The U.S. said it is investigating whether soaring oil prices are being unfairly manipulated, the papers report.

The Wall Street Journal on A1 calls the announcement “unusual” because the investigation (or sixty investigations, it says) is still under way and The Washington Post on D1 quotes the regulator, the Commodity Futures Trading Commission, as saying it took the “extraordinary step” of disclosing the probe “because of today’s unprecedented market conditions.” The New York Times on C4 says the regulators are under “enormous political pressure,” including from a letter the Los Angeles Times says was sent last week by twenty-two senators.

Never fear, consumers! The regulators, pushed by politicians, are looking for scapegoats. The WSJ:

Many economists and oil-industry executives say possible shenanigans by market traders have little or nothing to do with the high price of oil. They maintain that the rise is mainly due to fundamental factors such as rising demand, constrained supplies and the weak dollar.

Still, suspicions have lingered that speculators have helped drive oil prices higher. At a series of congressional hearings over the past month, energy consumer groups and some financial insiders have contended that large investments in commodity futures by hedge funds and pension funds are distorting prices.

But, alas, the LAT finds an unnamed CFTC official who admits there may be no heads to mount on pikes.

The commission’s investigation is unlikely to be as deep or sweeping as Democrats have demanded.
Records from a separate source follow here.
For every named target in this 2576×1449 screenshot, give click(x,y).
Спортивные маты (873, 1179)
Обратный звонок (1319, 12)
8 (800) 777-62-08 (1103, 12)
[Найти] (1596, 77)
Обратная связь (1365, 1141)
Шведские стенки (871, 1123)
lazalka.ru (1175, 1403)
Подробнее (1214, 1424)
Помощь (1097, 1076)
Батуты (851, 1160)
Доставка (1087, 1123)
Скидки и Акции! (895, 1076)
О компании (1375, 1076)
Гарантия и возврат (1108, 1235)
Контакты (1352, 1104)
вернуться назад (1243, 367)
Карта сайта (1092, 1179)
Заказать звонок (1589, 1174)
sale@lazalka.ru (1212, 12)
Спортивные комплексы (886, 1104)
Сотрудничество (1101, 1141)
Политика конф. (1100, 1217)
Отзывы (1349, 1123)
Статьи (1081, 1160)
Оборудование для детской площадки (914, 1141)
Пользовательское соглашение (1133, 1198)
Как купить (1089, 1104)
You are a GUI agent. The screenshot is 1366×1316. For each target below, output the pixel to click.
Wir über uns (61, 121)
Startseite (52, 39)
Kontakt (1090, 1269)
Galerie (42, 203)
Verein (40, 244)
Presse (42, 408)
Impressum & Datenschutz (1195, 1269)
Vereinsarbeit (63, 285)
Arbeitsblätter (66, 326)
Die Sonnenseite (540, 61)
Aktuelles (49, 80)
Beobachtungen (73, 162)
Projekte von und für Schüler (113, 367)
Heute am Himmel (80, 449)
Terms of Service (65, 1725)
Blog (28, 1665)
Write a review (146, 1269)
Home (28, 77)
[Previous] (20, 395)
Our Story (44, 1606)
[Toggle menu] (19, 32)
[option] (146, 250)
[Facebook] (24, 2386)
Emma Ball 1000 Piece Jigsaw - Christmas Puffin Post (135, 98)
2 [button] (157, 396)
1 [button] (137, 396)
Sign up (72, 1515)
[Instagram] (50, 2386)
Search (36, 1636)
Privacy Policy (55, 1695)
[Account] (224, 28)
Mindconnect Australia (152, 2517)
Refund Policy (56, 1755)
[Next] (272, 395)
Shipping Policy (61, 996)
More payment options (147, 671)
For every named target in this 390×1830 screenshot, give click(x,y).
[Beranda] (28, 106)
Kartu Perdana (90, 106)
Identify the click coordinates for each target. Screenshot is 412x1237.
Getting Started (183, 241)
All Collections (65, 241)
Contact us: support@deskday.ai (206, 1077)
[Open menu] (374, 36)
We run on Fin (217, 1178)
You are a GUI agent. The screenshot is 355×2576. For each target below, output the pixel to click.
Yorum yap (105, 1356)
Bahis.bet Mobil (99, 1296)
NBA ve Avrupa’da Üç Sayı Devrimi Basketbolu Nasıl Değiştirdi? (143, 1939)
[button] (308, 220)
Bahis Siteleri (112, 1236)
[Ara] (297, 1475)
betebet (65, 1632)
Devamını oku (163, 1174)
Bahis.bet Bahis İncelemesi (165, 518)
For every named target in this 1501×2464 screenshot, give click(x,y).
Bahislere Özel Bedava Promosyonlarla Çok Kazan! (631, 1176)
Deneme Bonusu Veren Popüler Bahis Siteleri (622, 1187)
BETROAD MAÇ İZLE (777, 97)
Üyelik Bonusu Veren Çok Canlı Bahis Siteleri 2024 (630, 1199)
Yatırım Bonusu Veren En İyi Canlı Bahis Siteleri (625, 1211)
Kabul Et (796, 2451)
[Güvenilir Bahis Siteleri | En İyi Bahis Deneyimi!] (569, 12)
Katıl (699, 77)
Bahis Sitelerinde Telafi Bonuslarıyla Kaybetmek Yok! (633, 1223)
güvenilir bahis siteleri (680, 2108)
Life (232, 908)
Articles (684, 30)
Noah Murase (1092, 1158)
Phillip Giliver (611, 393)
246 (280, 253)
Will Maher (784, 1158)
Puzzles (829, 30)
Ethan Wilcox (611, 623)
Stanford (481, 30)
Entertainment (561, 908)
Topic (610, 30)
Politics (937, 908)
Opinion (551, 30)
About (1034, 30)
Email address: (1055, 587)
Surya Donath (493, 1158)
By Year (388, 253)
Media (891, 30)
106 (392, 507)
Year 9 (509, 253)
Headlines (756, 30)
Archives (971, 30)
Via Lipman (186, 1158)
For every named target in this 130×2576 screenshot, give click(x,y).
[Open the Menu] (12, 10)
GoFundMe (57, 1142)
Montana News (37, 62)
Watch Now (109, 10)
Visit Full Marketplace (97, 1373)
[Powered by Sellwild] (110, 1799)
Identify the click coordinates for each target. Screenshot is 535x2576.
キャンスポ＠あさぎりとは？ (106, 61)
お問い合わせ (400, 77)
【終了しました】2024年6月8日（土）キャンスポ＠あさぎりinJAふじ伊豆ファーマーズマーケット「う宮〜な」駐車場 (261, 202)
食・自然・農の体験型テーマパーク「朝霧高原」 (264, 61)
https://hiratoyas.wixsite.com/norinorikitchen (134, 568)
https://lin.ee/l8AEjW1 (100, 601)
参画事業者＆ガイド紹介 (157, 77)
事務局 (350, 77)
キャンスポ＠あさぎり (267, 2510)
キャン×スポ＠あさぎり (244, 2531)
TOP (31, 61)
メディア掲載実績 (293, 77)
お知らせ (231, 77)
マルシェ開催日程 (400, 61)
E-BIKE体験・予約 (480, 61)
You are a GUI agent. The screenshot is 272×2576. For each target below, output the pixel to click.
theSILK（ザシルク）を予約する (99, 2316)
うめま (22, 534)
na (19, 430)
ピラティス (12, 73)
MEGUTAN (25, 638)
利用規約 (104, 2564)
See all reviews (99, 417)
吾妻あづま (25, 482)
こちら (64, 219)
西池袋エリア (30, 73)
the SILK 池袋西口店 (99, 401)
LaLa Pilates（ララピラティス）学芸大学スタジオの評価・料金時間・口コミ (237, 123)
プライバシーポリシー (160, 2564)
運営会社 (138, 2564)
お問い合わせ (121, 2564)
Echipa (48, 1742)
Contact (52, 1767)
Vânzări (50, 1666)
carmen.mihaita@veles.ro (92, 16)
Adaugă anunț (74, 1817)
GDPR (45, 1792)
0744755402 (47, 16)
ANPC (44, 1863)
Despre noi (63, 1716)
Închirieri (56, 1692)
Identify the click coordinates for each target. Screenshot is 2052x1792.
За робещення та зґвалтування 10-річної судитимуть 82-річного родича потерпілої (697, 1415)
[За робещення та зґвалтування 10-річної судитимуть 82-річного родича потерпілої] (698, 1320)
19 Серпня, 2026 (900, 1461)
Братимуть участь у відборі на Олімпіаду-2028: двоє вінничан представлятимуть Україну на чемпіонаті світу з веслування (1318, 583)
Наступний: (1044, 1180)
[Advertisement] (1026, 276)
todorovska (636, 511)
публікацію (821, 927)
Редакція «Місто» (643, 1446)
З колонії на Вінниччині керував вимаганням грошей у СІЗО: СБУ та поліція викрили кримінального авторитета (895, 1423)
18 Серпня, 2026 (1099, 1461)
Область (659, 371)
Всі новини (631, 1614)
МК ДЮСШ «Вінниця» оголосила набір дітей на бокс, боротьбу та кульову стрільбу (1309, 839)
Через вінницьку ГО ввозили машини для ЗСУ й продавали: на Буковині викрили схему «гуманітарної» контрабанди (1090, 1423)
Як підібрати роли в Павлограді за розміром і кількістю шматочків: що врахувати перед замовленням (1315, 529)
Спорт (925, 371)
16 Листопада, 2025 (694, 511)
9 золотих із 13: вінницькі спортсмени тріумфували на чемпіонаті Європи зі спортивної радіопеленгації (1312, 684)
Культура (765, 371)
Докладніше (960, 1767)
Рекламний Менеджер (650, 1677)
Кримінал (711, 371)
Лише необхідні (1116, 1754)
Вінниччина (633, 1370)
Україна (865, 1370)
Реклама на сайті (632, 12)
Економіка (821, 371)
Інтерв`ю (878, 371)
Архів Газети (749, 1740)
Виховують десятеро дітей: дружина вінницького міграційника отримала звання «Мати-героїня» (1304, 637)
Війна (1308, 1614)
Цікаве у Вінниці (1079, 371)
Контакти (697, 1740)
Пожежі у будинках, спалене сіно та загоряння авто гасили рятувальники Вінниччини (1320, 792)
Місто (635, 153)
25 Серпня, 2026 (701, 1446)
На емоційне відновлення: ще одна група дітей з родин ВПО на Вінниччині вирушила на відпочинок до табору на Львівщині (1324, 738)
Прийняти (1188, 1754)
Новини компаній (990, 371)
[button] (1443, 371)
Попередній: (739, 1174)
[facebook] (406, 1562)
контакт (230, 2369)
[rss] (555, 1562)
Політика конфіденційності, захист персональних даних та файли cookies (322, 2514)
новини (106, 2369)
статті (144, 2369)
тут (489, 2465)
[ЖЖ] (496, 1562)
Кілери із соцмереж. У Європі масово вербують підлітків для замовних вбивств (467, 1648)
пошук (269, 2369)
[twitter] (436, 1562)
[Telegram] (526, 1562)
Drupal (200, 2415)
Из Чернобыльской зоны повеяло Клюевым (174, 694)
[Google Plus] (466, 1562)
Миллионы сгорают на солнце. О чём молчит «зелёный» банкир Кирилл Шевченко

A commission official, who spoke on condition of anonymity because he is not authorized to discuss ongoing investigations publicly, said the commission’s economists were fairly sure that there had been no criminal manipulation of the market.

It appears certain that speculators are driving up the cost of oil, betting that it’s becoming more scarce though demand keeps on chugging along—about as safe a bet as you can find these days. But as the Post says, speculation “is not illegal.”

“Clean coal” ain’t easy

The Times fronts a story saying the move toward “clean coal” is running into some big problems. Namely, making it clean means scrubbing the carbon emissions when it’s burned and shooting them back into the ground, a process called “sequestration.” And the details about how to do that and who’s liable if it comes back up through the ground like an invisible bubbling crude, still are far from being determined.

Coal is abundant and cheap, assuring that it will continue to be used. But the failure to start building, testing, tweaking and perfecting carbon capture and storage means that developing the technology may come too late to make coal compatible with limiting global warming…

Plans to combat global warming generally assume that continued use of coal for power plants is unavoidable for at least several decades. Therefore, starting as early as 2020, forecasters assume that carbon dioxide emitted by new power plants will have to be captured and stored underground, to cut down on the amount of global-warming gases in the atmosphere.

The Times says the cancellation of major projects in Illinois and several other states leaves “only a handful of small projects” and that “most of this work has come to a halt.” It also says another type of carbon saver (compared to a typically, dirty coal plant, of course) called gasification is in trouble, too.

Oil boom not always a boon

In other energy news, the WSJ fronts news that a BP joint venture in Russia is running into problems with its partners, who want the venture’s CEO switched. The paper says the outcome of the dispute will reflect just how much Russia’s economic policies have changed under new President Medvedev from Putin, who moved toward nationalizing its oil industry.

And even the Arabs are feeling the woes of the oil boom. The WSJ on A9 says record oil prices are “a blessing and a curse” for Gulf countries, which are getting hit with high inflation. Rents were up 16 percent in Dubai last year, while overall Saudi prices jumped 10.5 percent.